Aug 2008 Financial News

TCL Releases Half Year Results

Aug 18, 2008

Trinidad Cement Limited
Results for the Half Year Ended June 30, 2008

Earnings Per Share
For the Half Year Ended June 30, 2008, Trinidad Cement Limited (TCL) remained flat over the comparable period in fiscal 2007 with a reported Earnings Per Share (EPS) of 37 cents, the same as HY07. Q208 on Q207, TCL’s EPS grew 5.9 per cent or 1 cent from 17 cents to 18 cents. According to the Directors, the Group’s Half Year results were impacted by global increases in energy costs, freight rates and other input costs.

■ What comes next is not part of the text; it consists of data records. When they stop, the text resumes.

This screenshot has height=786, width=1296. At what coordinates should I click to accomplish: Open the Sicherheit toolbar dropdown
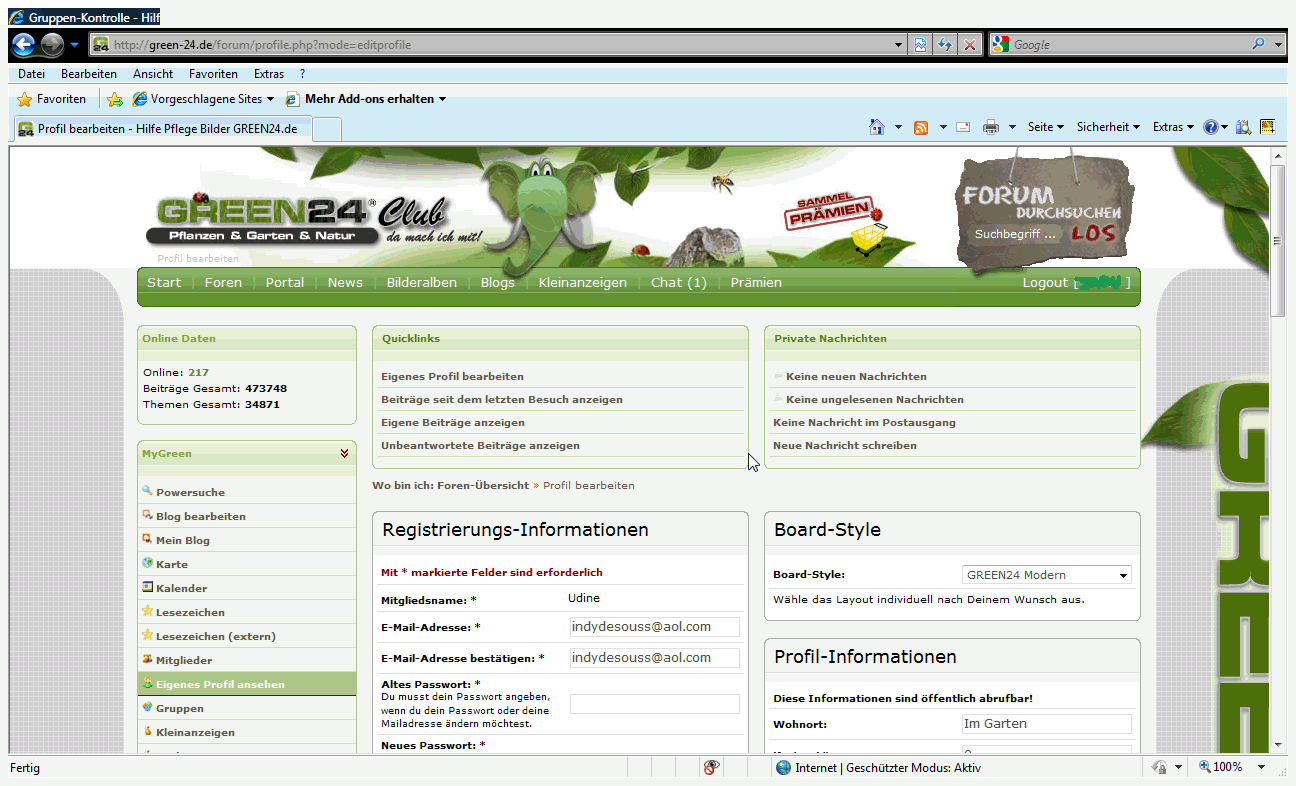tap(1108, 127)
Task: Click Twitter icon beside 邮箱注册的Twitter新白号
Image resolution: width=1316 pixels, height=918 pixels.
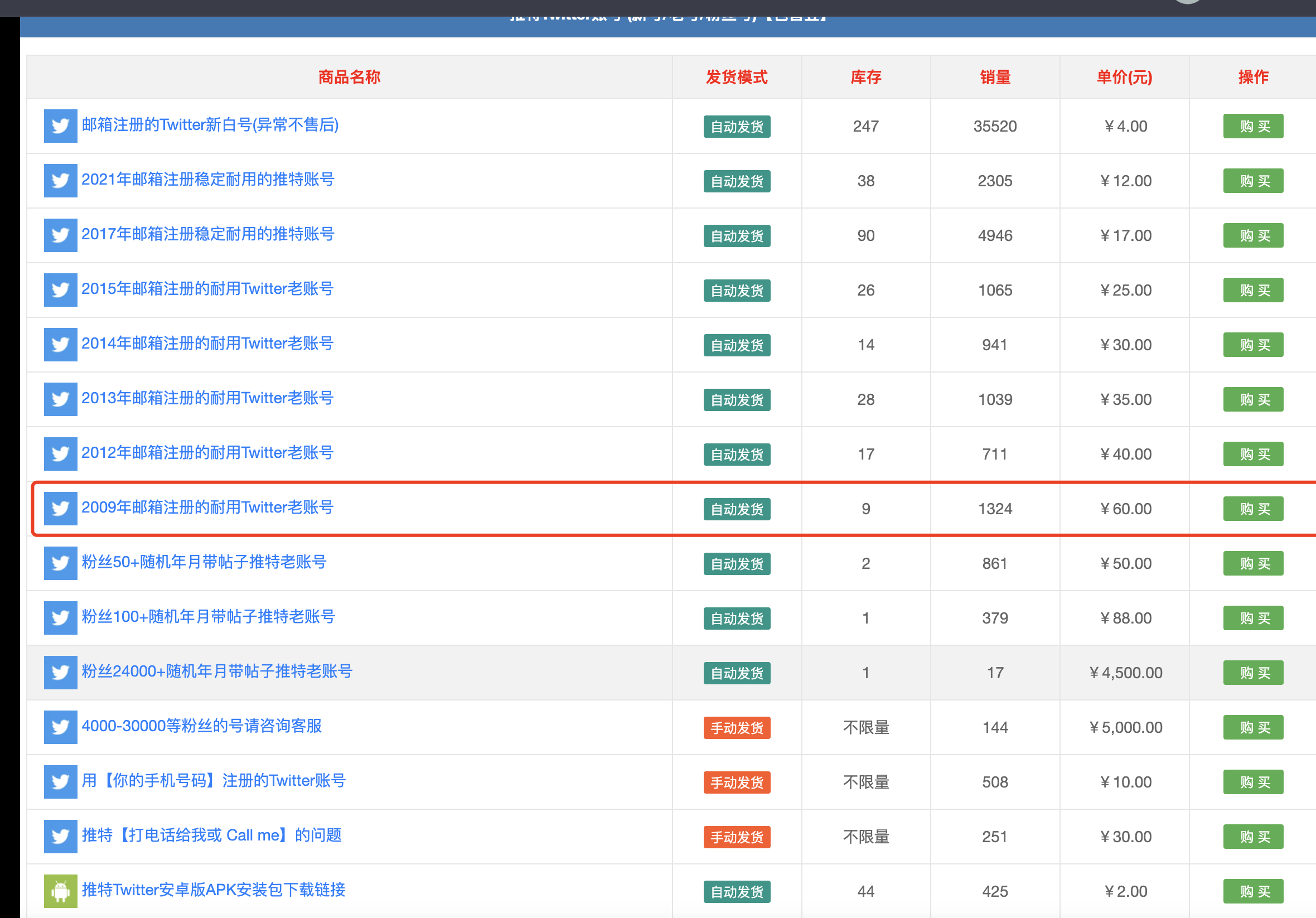Action: click(60, 126)
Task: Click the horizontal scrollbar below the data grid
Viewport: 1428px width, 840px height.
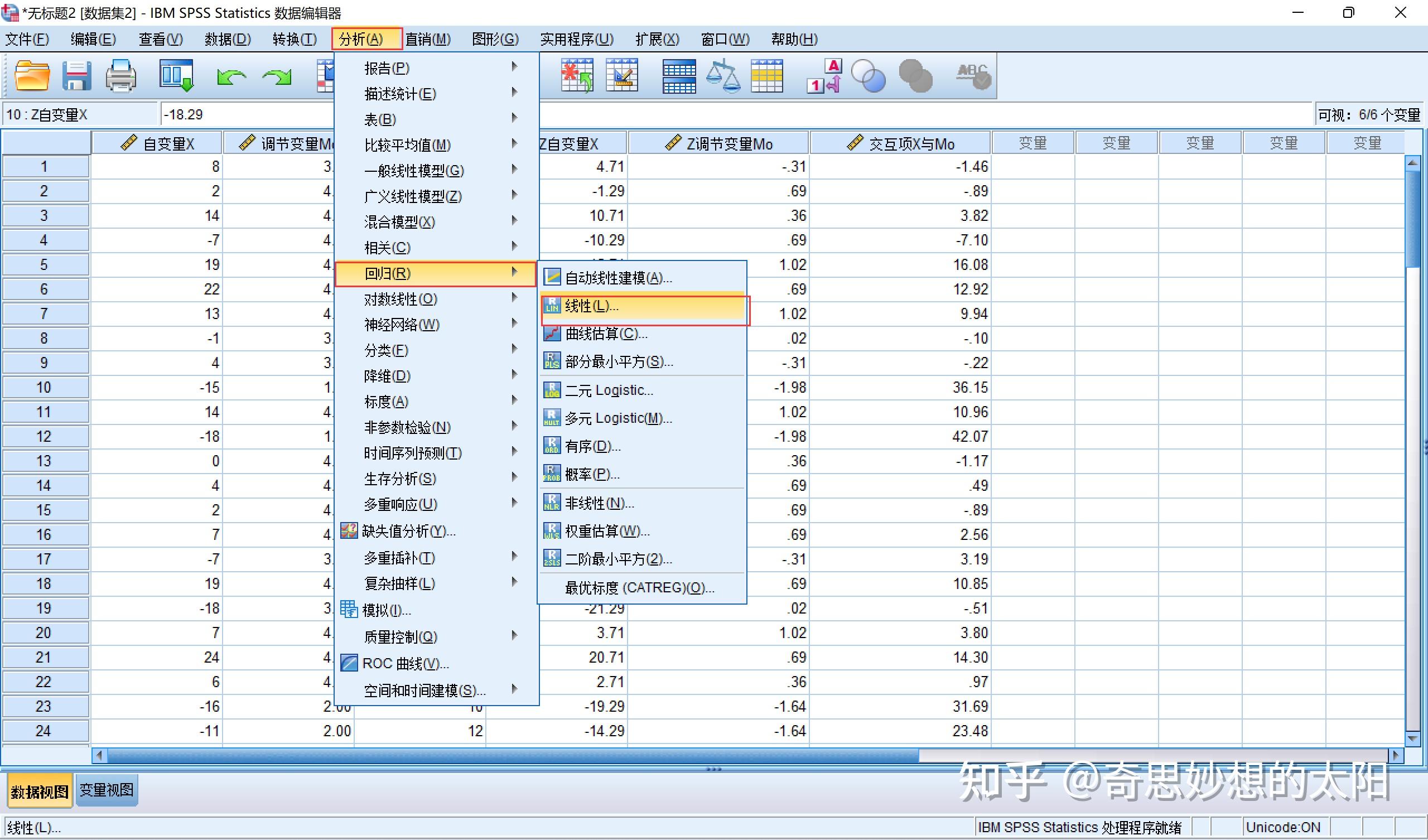Action: (510, 756)
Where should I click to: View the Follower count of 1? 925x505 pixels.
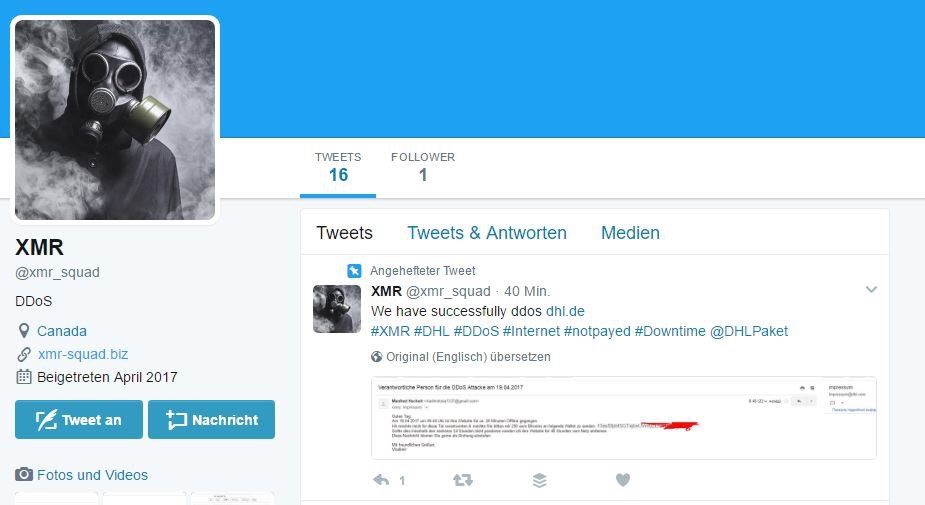423,167
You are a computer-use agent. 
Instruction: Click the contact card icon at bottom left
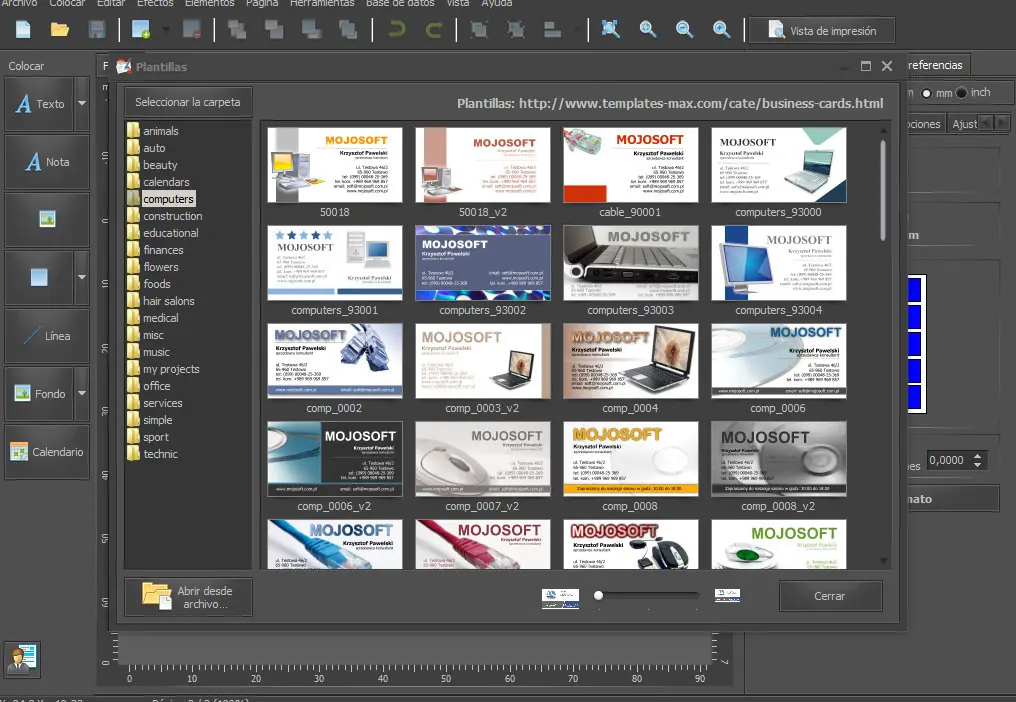pos(21,659)
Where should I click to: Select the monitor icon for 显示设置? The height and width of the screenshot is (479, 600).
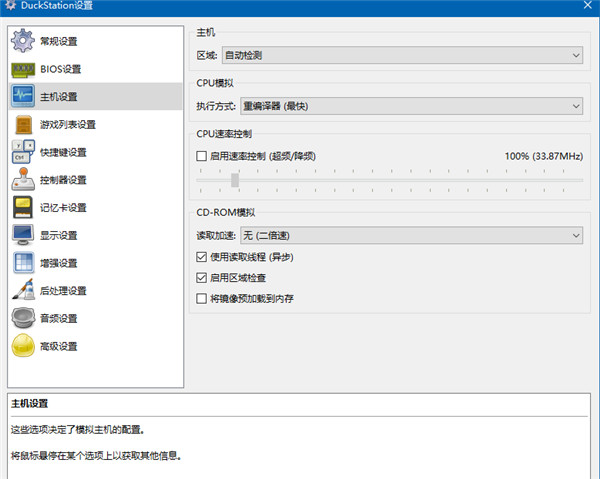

In addition, while TCL and Readymix (West Indies) Limited (RML) exceeded their 2007 performances and Caribbean Cement Company Limited (CCCL) maintained its level of profitability, Arawak Cement Company Limited (ACCL) did not meet its targets. As such, ACCL’s results negatively impacted the Group’s EPS by approximately 7 cents. The performance of ACCL, the Group’s Barbados operations, was impacted by rising input costs as well as challenges from the new Petcoke fuel system.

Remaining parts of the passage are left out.